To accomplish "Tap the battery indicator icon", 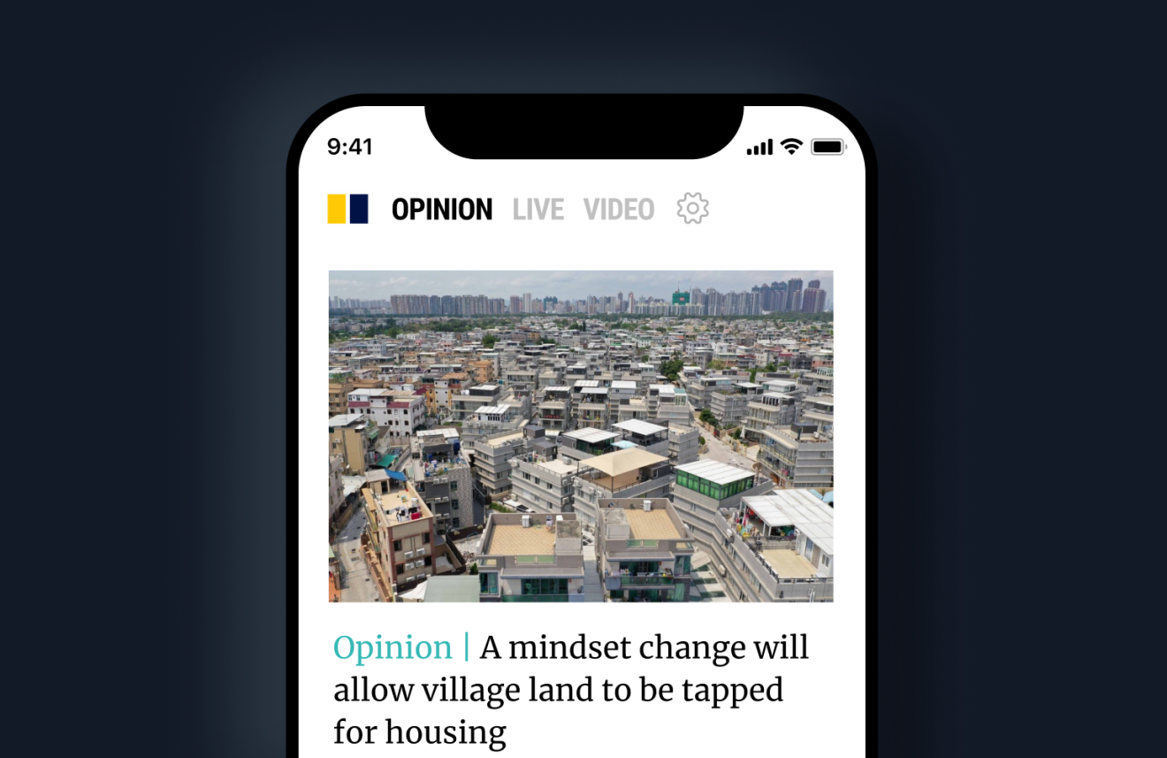I will [828, 147].
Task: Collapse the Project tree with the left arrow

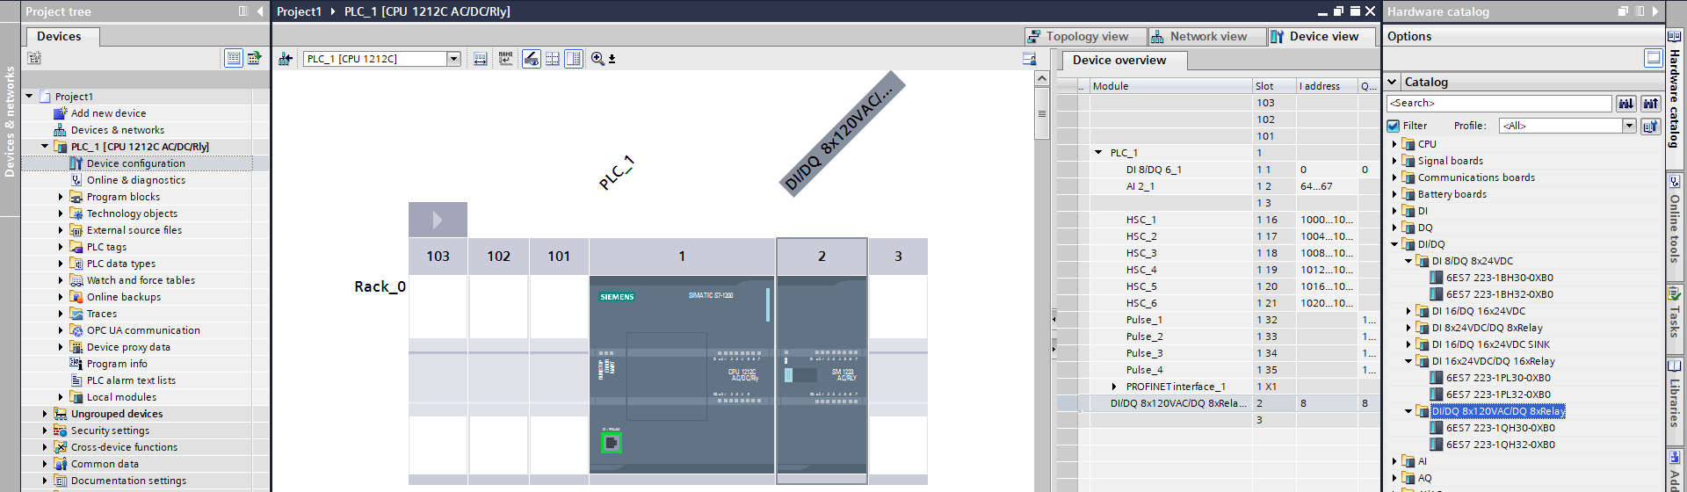Action: coord(260,11)
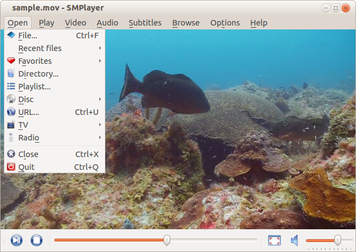Click the seek bar position handle
Image resolution: width=356 pixels, height=252 pixels.
point(166,240)
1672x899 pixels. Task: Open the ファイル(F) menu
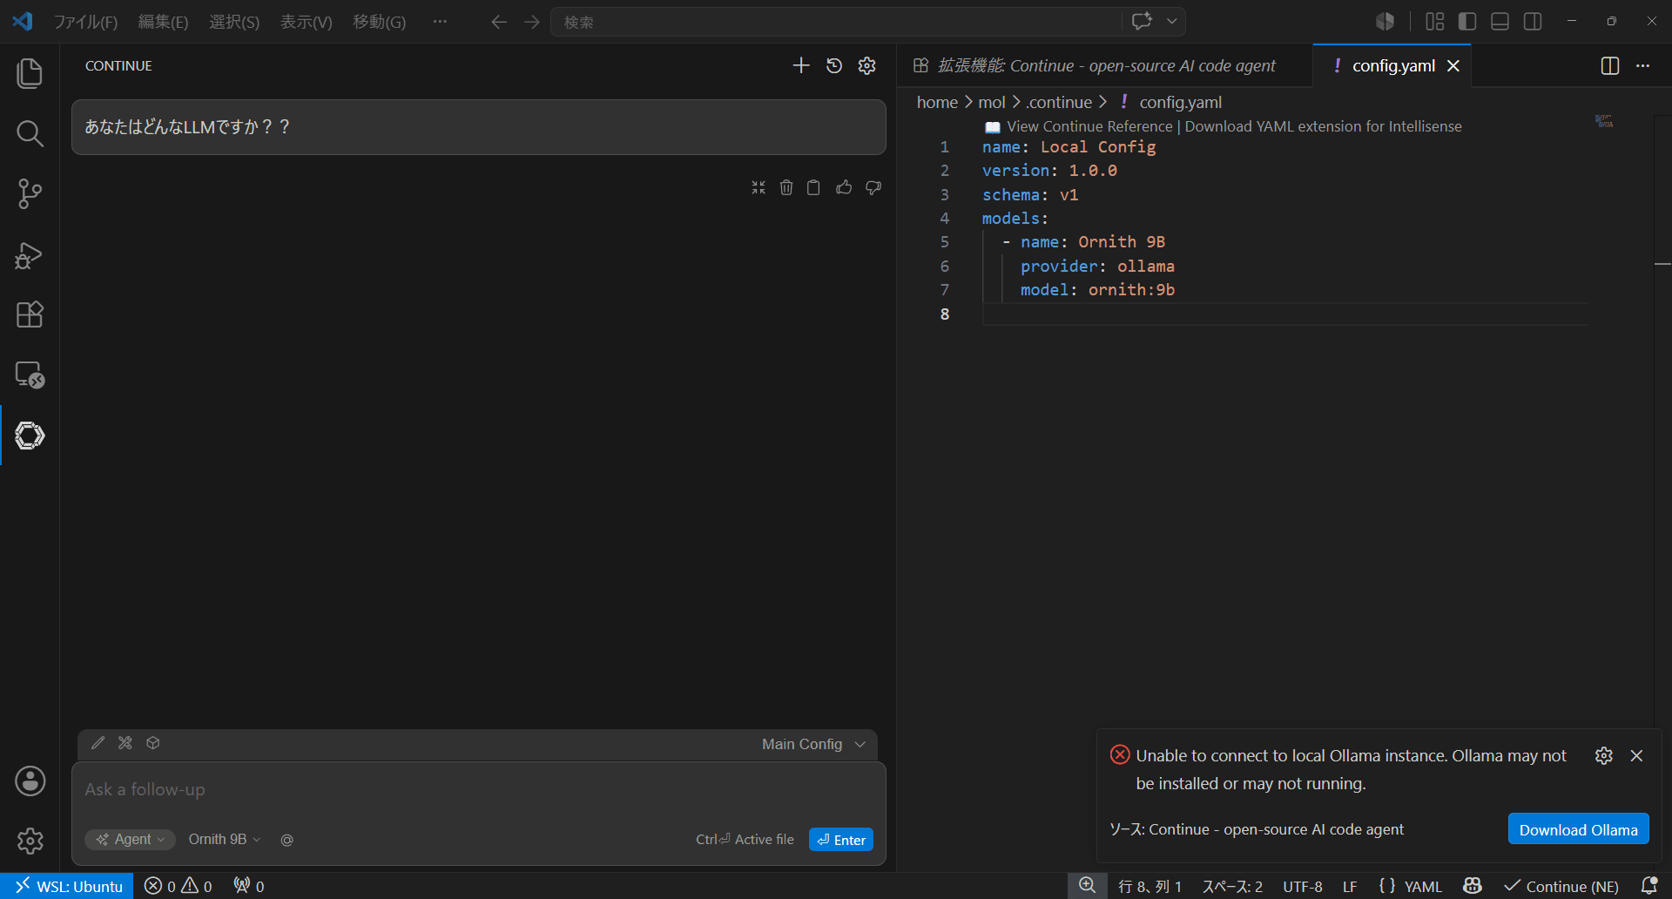coord(85,22)
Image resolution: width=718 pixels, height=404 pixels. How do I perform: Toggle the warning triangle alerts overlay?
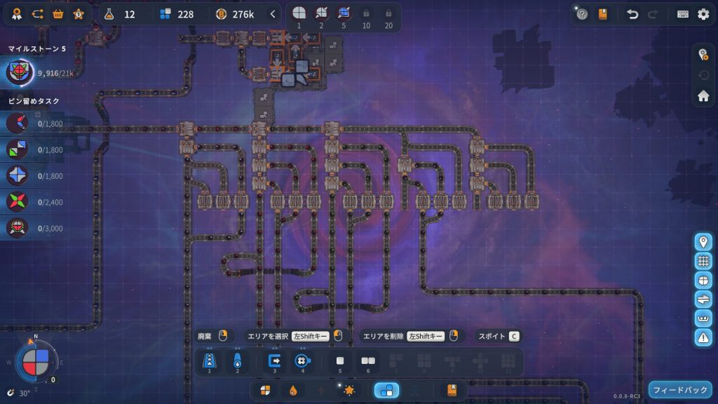(703, 337)
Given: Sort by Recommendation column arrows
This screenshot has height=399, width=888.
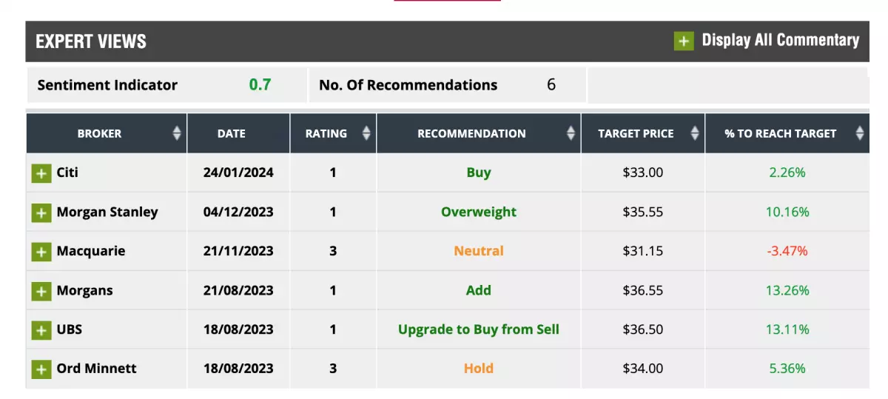Looking at the screenshot, I should pos(571,133).
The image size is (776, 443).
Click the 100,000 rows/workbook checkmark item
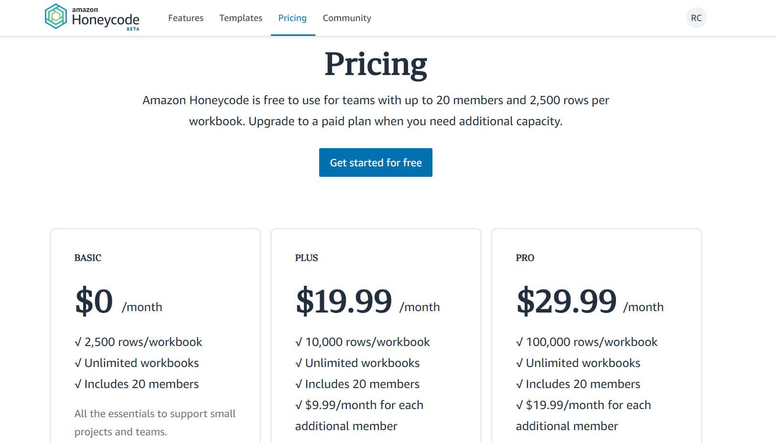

══════

§ AIM OF THE EXERCISE
Ignoring the pictures, write out word for word only the lines from the one containing "Task: Collapse the" through the last line of the data, both ends included.

§ RESPONSE TO THE TASK
Task: Collapse the Project tree with the left arrow

Action: coord(260,11)
Click the seek bar position handle
Image resolution: width=356 pixels, height=252 pixels.
point(166,240)
1672x899 pixels. Task: Open the ファイル(F) menu
coord(85,22)
Image resolution: width=718 pixels, height=404 pixels. How do I perform: Toggle the warning triangle alerts overlay?
(703, 337)
Given: Sort by Recommendation column arrows
This screenshot has height=399, width=888.
Looking at the screenshot, I should pos(571,133).
The image size is (776, 443).
Click the 100,000 rows/workbook checkmark item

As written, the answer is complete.